*** Records for this task ***
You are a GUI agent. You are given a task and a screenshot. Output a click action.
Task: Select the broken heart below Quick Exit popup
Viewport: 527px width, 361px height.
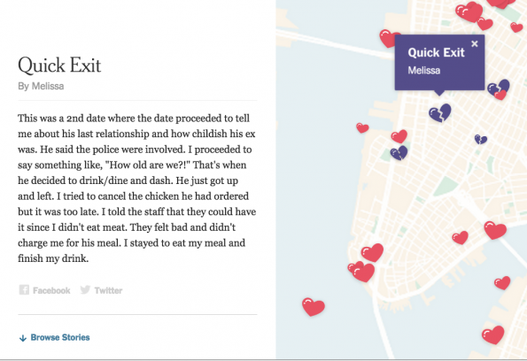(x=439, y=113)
***
*** Records for this task ***
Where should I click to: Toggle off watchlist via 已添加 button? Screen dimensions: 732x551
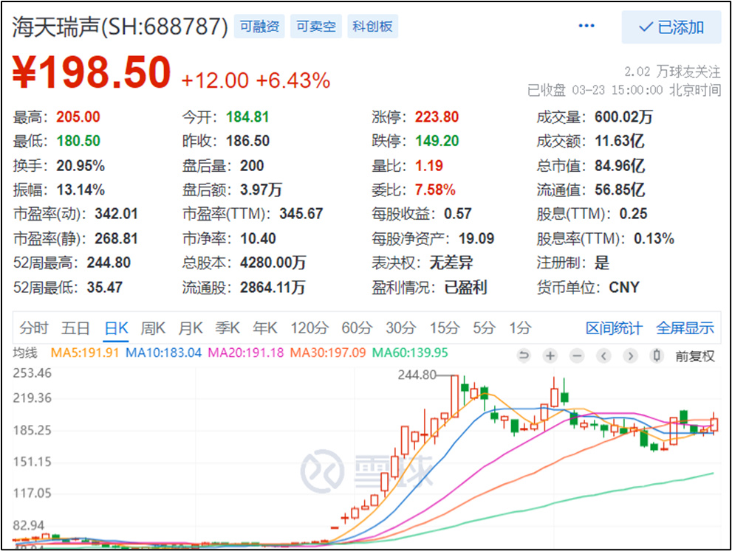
***
*** Records for this task ***
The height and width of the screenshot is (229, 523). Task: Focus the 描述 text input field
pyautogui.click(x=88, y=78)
***
→ **The request**:
Starting at the line containing "The height and" and ending with the line containing "pyautogui.click(x=88, y=78)", switch "text input field" to "textbox" and give back only those lines, with nothing else altered.

→ **Task response**:
The height and width of the screenshot is (229, 523). Task: Focus the 描述 textbox
pyautogui.click(x=88, y=78)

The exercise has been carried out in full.